* APPLY WHAT YOU READ
**1)** In the article about the bank virus, copy the part that begins with the words containing "According to computer" and ends with "by the hackers.", keeping every word the same.
**2)** Put this sentence from the article about the bank virus into Spanish: "According to computer experts, the virus is still progressing."
**3)** Pick up the article about the virus stealing from online bank accounts after its last sentence and keep writing it.

A virus targeting online bank accounts has hit thousands of online banking customers, although the name of the bank has yet to be disclosed.

The ‘Trojan Horse’ virus, created by hackers and originating from a server in Eastern Europe, has stolen £675,000 from 3,000 accounts at the bank. The name of the high street bank has not yet been handed over to police.

According to computer experts, the virus is still progressing. The Trojan virus – which cannot be detected by traditional anti-virus software – can install itself on computers while victims are browsing legitimate sites on the internet.

The virus, known as a Zeus v3, then copies the passwords and usernames of customers’ online banking accounts and, if there is more than £800 in the account, transfers their funds.

The money is transferred to the bank accounts of “money mules,” innocent people recruited to use their own bank accounts to funnel money through. From there, the money is transferred to accounts in other countries that are controlled by the hackers.

* RECORDS SUPPLIED
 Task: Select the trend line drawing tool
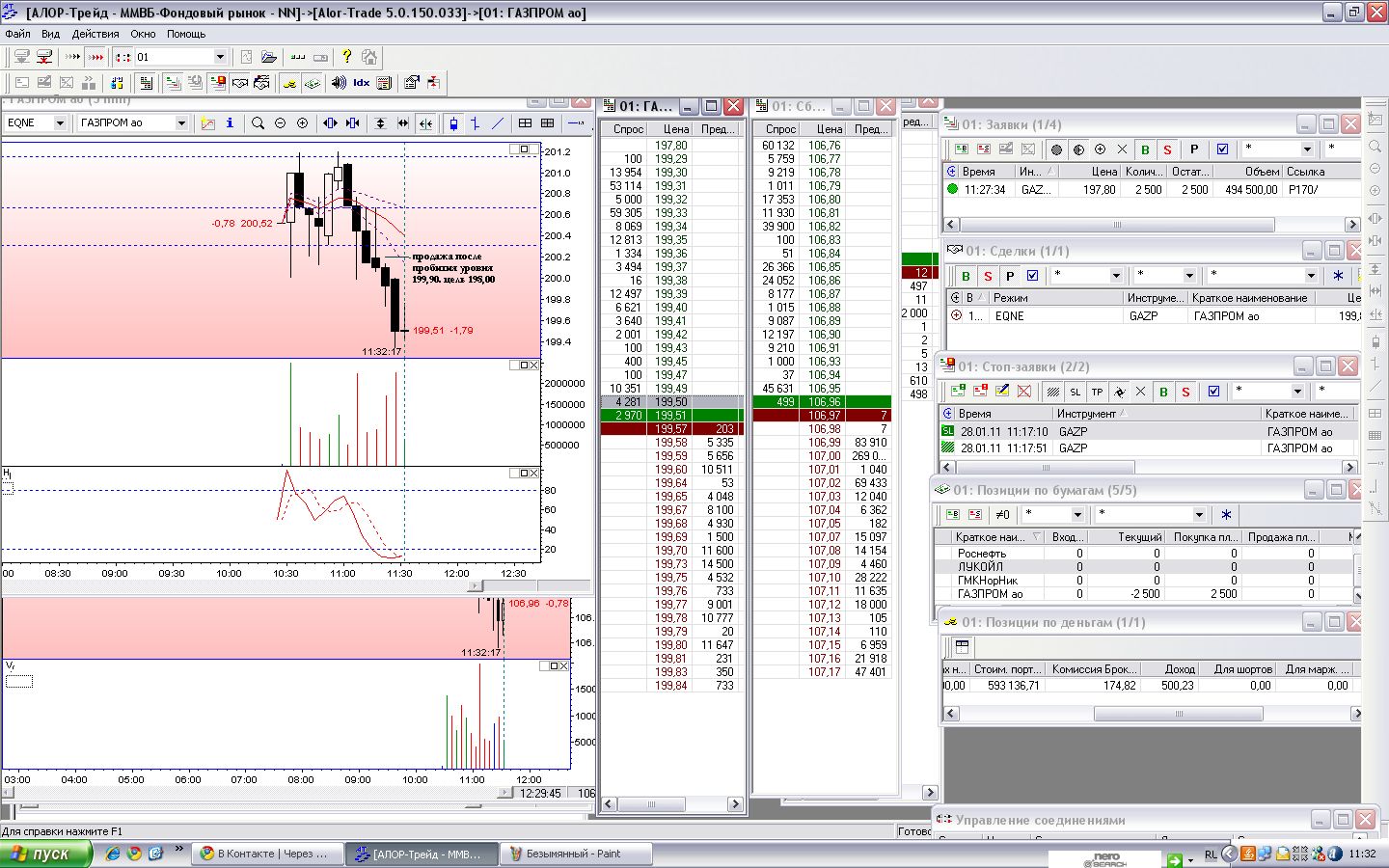point(498,123)
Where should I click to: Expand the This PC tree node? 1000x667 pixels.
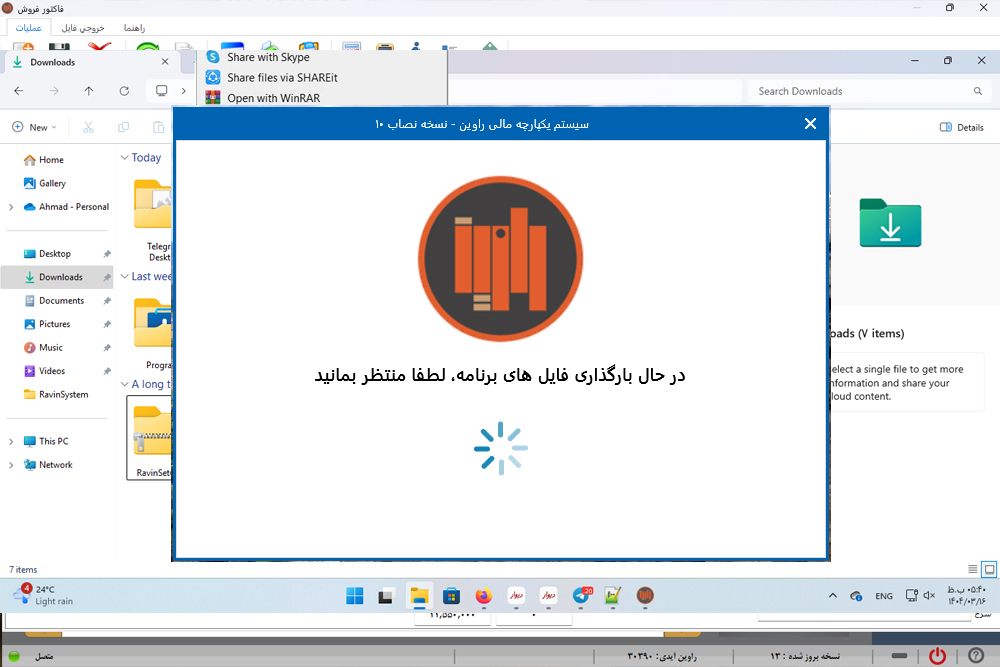(11, 441)
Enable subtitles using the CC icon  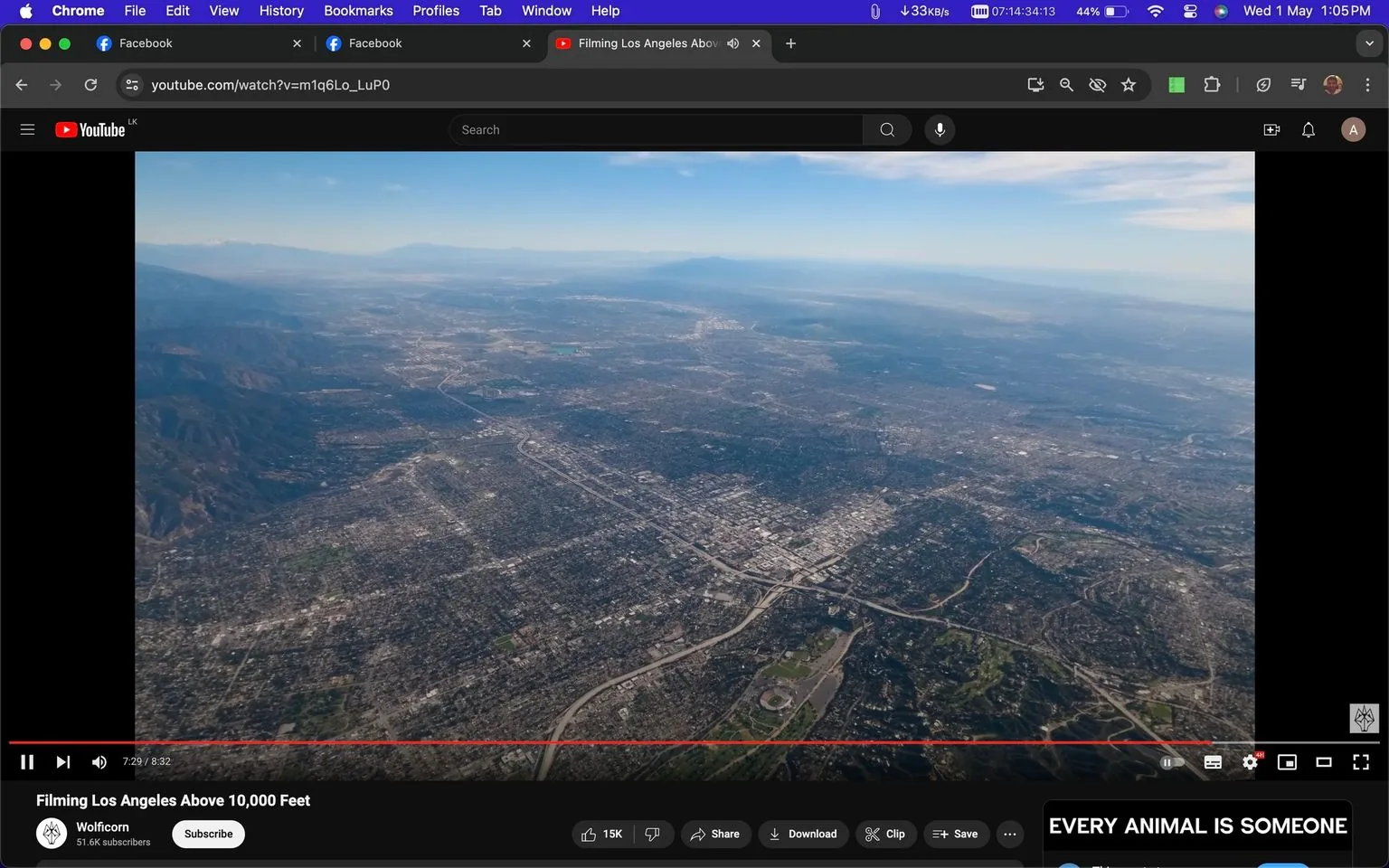point(1213,761)
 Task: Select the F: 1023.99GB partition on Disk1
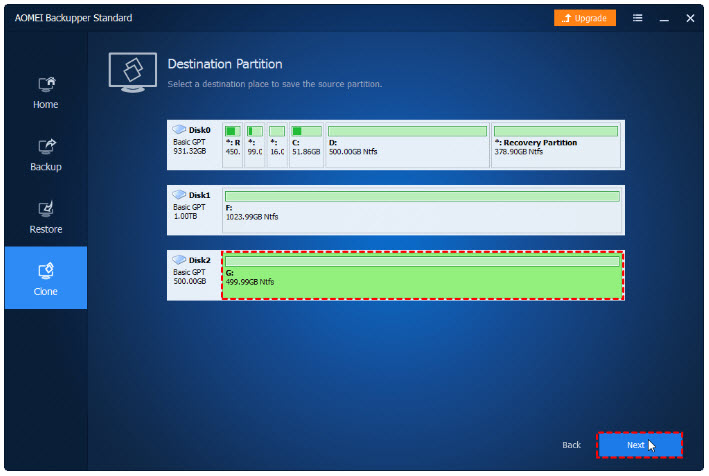[422, 208]
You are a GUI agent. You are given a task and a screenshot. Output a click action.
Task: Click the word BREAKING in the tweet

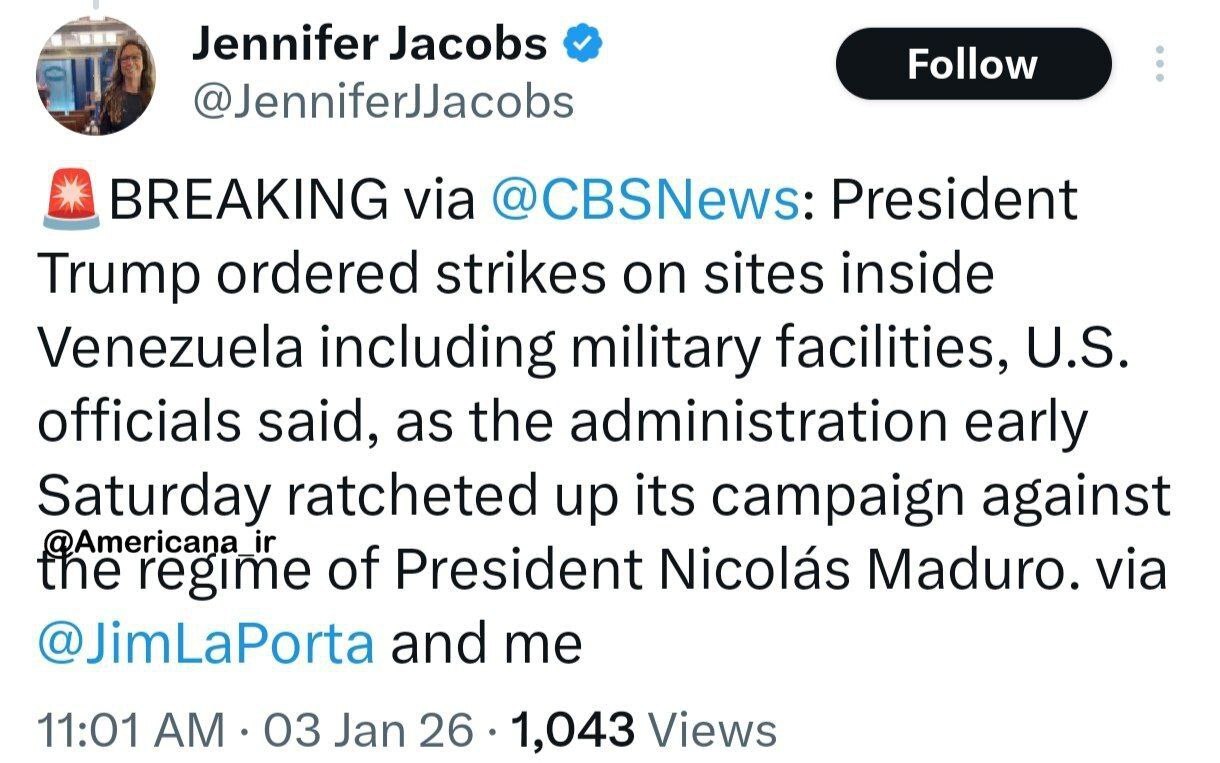pyautogui.click(x=248, y=199)
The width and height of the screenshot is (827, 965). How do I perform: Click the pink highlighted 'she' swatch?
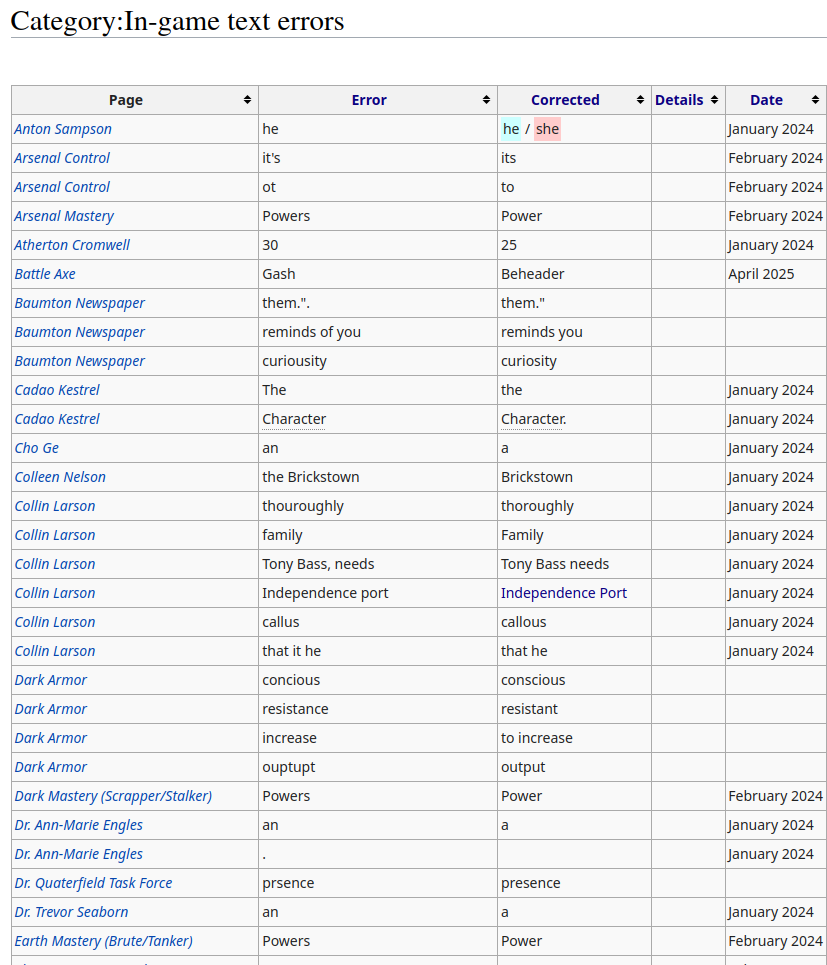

* LIST OF ANSWERS
**1)**
According to computer experts, the virus is still progressing. The Trojan virus – which cannot be detected by traditional anti-virus software – can install itself on computers while victims are browsing legitimate sites on the internet.

The virus, known as a Zeus v3, then copies the passwords and usernames of customers’ online banking accounts and, if there is more than £800 in the account, transfers their funds.

The money is transferred to the bank accounts of “money mules,” innocent people recruited to use their own bank accounts to funnel money through. From there, the money is transferred to accounts in other countries that are controlled by the hackers.

**2)** Según los expertos en informática, el virus sigue avanzando.

**3)**
In a clever twist, the virus also gives customers a false bank balance screen so they are unaware the money has been stolen.

A spokeswoman for Financial Fraud Action UK said the use of Trojans or malicious software to steal cash was “nothing new”.

“Bank systems are hard to attack so they’re having to go through the easier link in the chain, which is the customers,” said the spokesperson.

“They’re hoping customers aren’t taking security precautions. We’ve been seeing this for the last few years and we’re constantly urging people to protect their computers to try to mitigate the risk of becoming a victim.”